EXCERPT TO READ.
────────────────
Back in Business: The Business Court Division Reopens in the Ninth Judicial Circuit
Lindy K. Keown, Esq.
Business Law Committee // The Briefs, November 2019, Vol. 87 No. 9
Central Florida business litigators have reason to celebrate this fall with the reopening of the Ninth Judicial Circuit’s business court division.
Due to lack of judicial resources and demanding dockets, the business court was previously dissolved in 2018 – much to the dismay of litigators and businesses alike. Thanks to the continued efforts of former Ninth Judicial Circuit Chief Judge Frederick Lauten, current Chief Judge Donald Myers, Jr., Senator David Simmons, and the Central Florida community, the Florida legislature agreed to add one more circuit judge to the Ninth Judicial Circuit during this past legislative session. With this addition, resources were freed up to reopen the business court division.
Then and Now – Key Changes within the Business Court
With the reopening of the business court, there are a few key changes litigators should look out for.
────────────────
COLLECTED MATERIAL.
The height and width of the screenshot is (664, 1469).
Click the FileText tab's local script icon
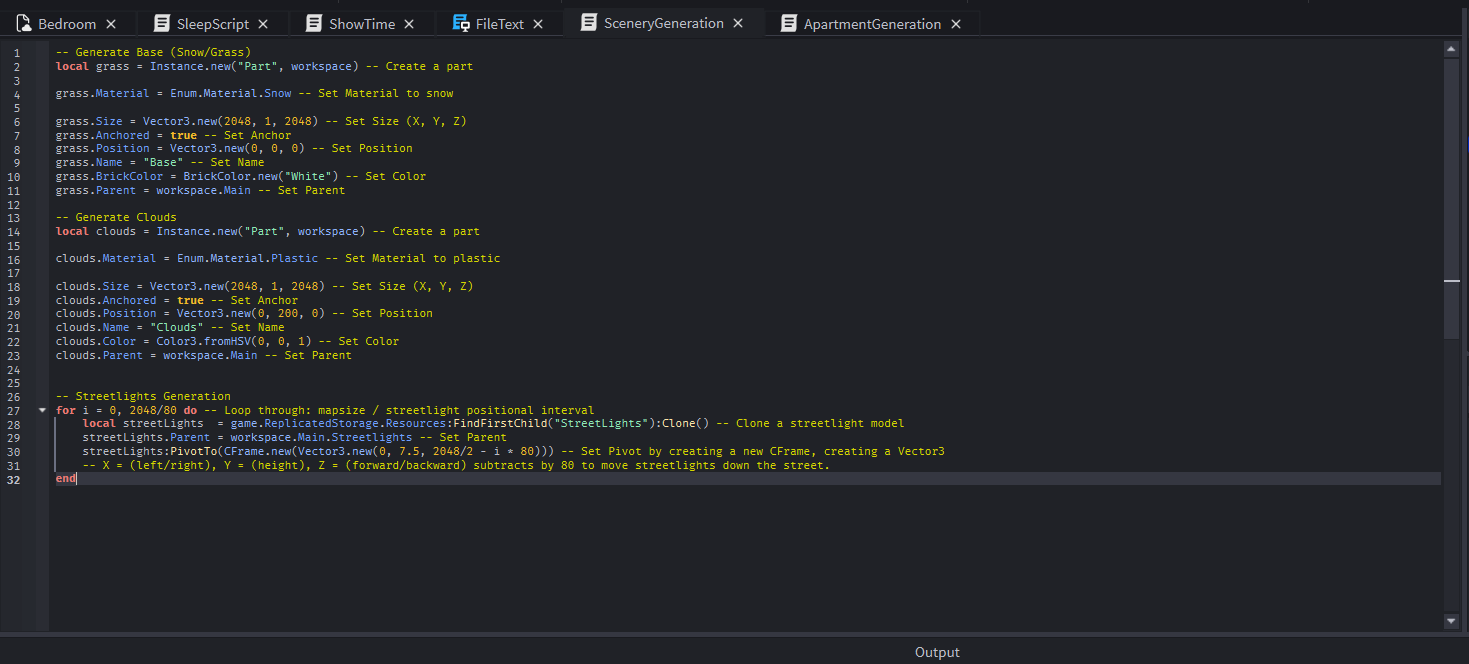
────────────────
Please continue the article on the reopened business court, starting after its final sentence. The lines above stand apart from the article on the reopened business court.

First and foremost, there is a new judge at the helm. Judge Dan Traver was assigned to serve as the business court judge by Chief Judge Donald Myers, Jr. Judge Traver was appointed to the bench in 2014. Prior to his appointment to the bench, Judge Traver clerked for Judge G. Kendall Sharp in the Middle District of Florida and spent nearly a decade practicing complex commercial litigation in both state and federal court.
The second big change coming to the business court is location related. The Orange County courthouse in downtown Orlando, where the business court was previously located, is at capacity until additional floors are built out (construction that will likely run through 2022). Until then, the business court division will operate out of the Thomas S. Kirk Juvenile Justice Center, at 2000 East Michigan Street, Orlando, Florida.
On the Docket – What Cases Will the Business Court Hear?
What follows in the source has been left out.